Integrated Social Science as Responsible Innovation: comparing Australian and European approaches

Author: Declan Kuch (University of New South Wales)  email

Short Abstract

How is social science considered in the innovation policies of Australia and the EU? This paper considers how social science can promote innovations that respond to social needs through four modes: ownership, alliance building, deliberation, and contemplation.

Long Abstract

Governing agencies in many advanced countries have responded to recent health and environmental controversies by calling for the integration of social scientists into a variety of scientific and technical research settings. Often, these integrated projects have lead to a frustration that "too many in the physical and life sciences dismiss social sciences as having a 'service' role, being allowed to observe what they do but not disturb it" (Viseu 2015). This paper contributes to 'post-ELSI' (Rabinow and Bennett 2012) discussions of public participation (Chilvers and Kearnes 2015) in two ways. First, I consider the roll of social science in innovation policies of Australia and the EU. I argue the Sept 2015 rollout of a 'National Innovation and Science Agenda' in Australia lacks any reference to social use, values or needs, instead promoting the privatisation of knowledge. This suggests an intensification of 'venture science' in which economic value and scientific facts are coproduced (Rajan 2006). Secondly, the paper then examines lessons from the EU, included the RRI framework, to consider ways social science can capitalise on its integrated, if subordinated, 'care' role (Martin, Myers et al. 2015) to promote innovations that respond to social needs in new ways. The paper uses practical examples to interrogate four interacting modes of responsibility across European and Australian institutions: ownership, alliance building, deliberation, and contemplation. These four axes beg the question of how integrated social science might be subject to RRI in addition to being an agent of democratisation or beacon of public values.

Ontological politics and responsible research and innovation (RRI)

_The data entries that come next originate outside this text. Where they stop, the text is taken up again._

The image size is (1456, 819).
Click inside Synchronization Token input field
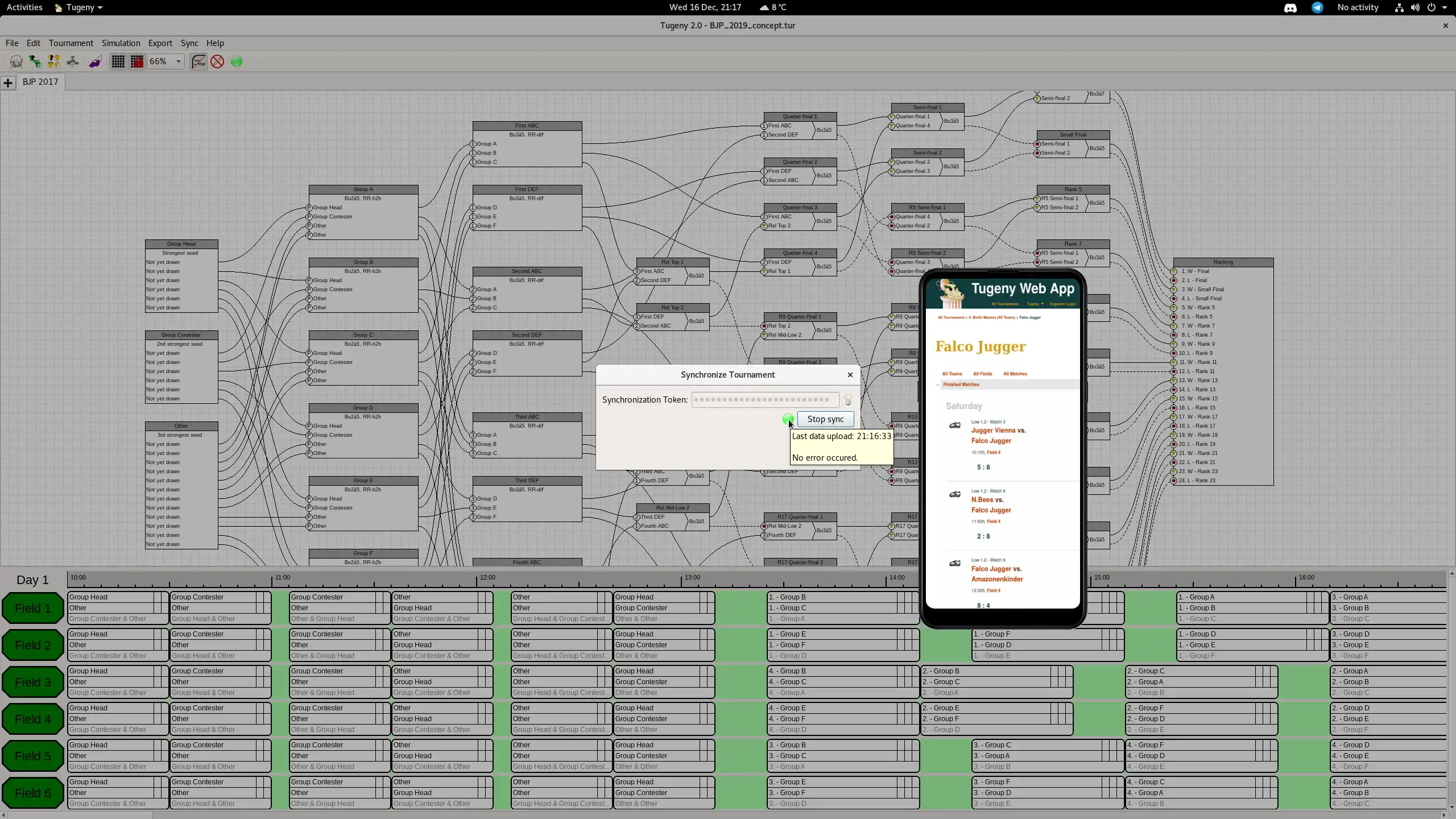765,399
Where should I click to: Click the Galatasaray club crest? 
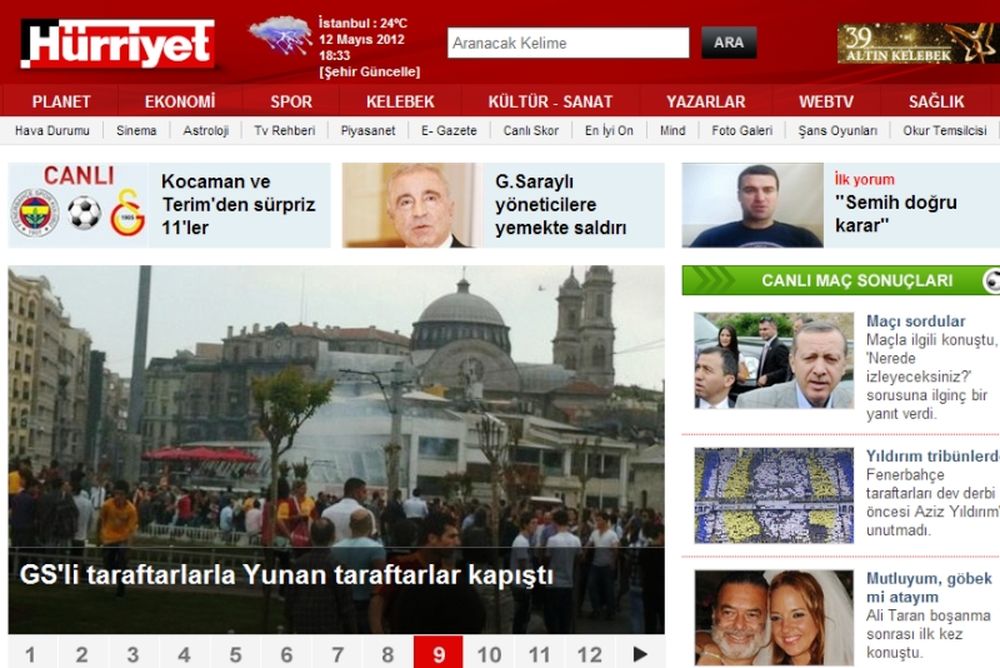[x=128, y=212]
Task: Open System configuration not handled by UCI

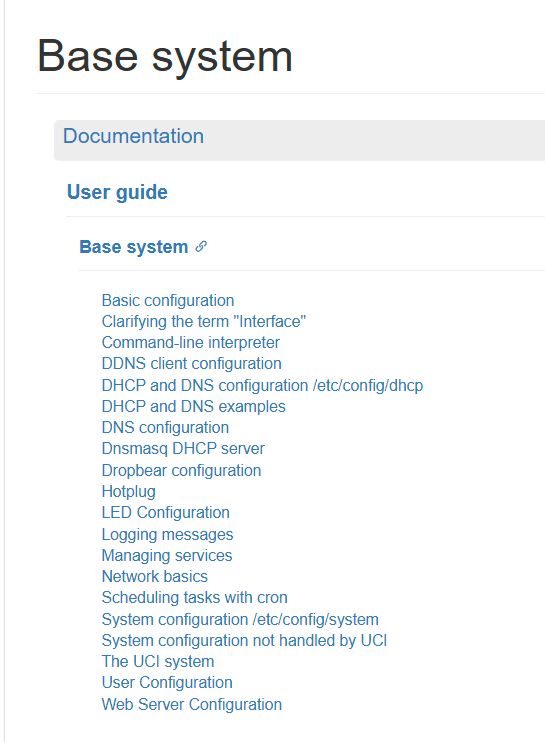Action: [x=245, y=641]
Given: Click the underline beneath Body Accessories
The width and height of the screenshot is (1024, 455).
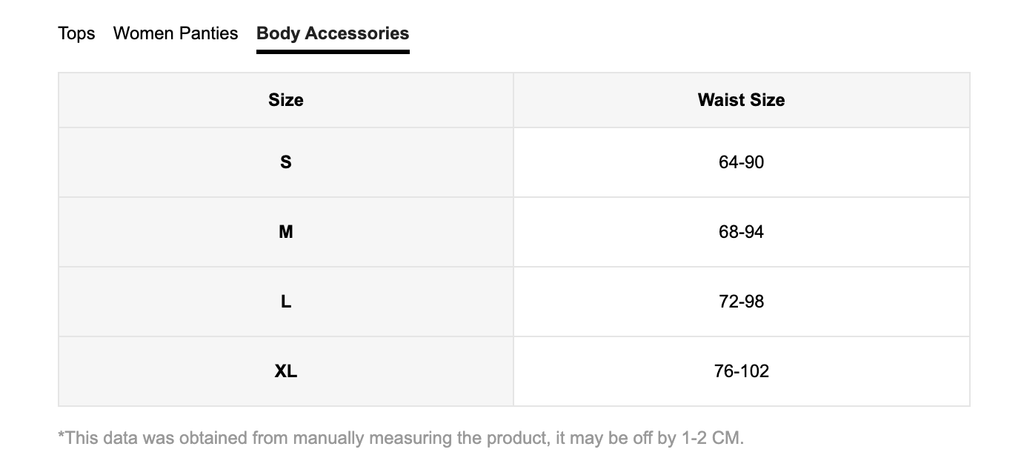Looking at the screenshot, I should click(332, 51).
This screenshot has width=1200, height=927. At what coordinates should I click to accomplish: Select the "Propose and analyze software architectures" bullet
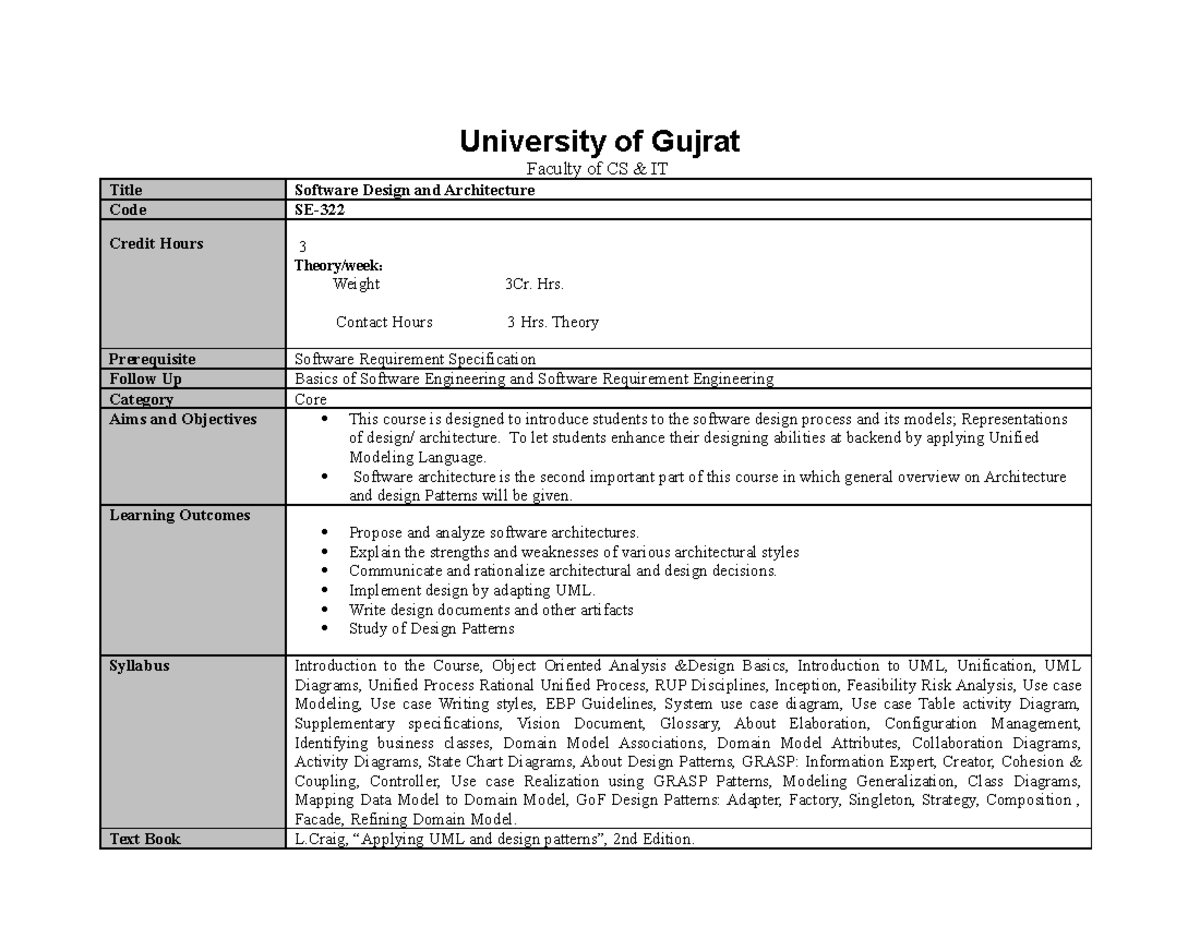coord(493,532)
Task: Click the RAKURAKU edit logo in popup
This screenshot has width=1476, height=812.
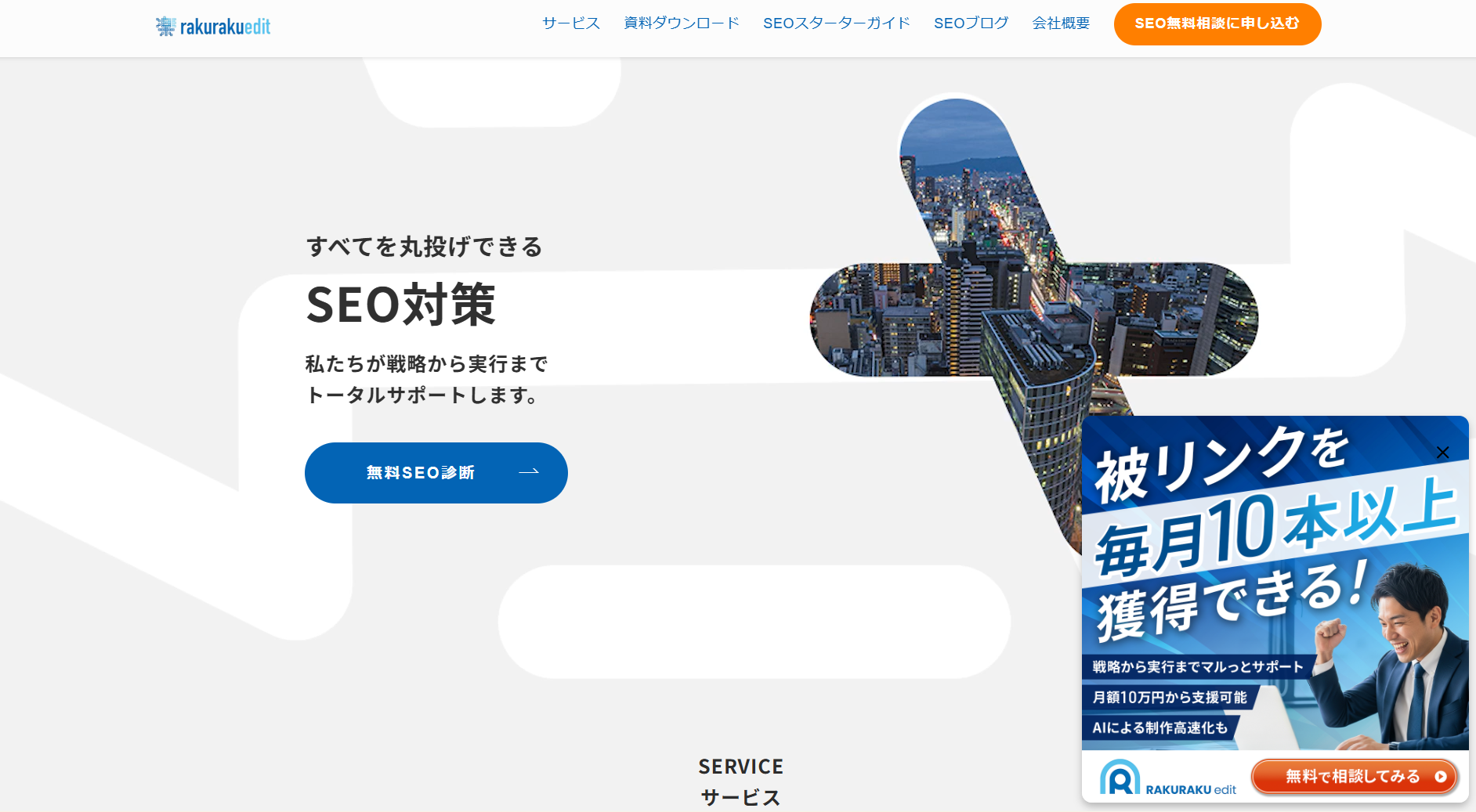Action: [x=1167, y=778]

Author: Ivan da Costa Marques (Universidade Federal do Rio de Janeiro)  email

Short Abstract

In January 2016, Brazil passed a new law that resulted from four years of negotiations involving the academic and business sectors to enhance scientific research and innovation in the country. An analysis of this law highlights epistemic and ontological conditionings and obstacles to practice RRI.

Long Abstract

In January 2016, Brazil passed a new law seeking to enhance research activities in the country. According to congressmen and the Brazilian Society for the Progress of Science, the text resulted from "four years of negotiations involving the academic and business sectors". Scientists tended to praise the new law, while it called for precaution in the humanities and social sciences milieu. This work presents an analysis of the more prominent features of the new law from an ontological viewpoint. The analysis highlights the tensions and contradictions that show up in setting the desirable conditions for the construction of scientific knowledge in different modes of existence. For consolidated research groups, the law cleans up the area for their work by eliminating bureaucratic hurdles in their way. For those who are more prone to contest the neutrality and universality of modern sciences and technologies, the new law continues to fall prey of a modern ontology that presents readymade research objects while the constellation of (heterogeneous) elements that constitutes these research objects remain hidden in, so to speak, ontological black boxes. Practicing "responsible research and innovation" requires the enactment of politics on the ontological level, that is, taking up the cosmopolitical discussion about which entities (objects and subjects) will be part of the world in agreed upon modes of existence. If RRI is to be taken seriously, given the planetary limitation of resources, the discussion of such laws as the one passed in Brazil should explicitly address the problem of (scientific?) knowledge construction in the encounter and distribution of different modes of existence.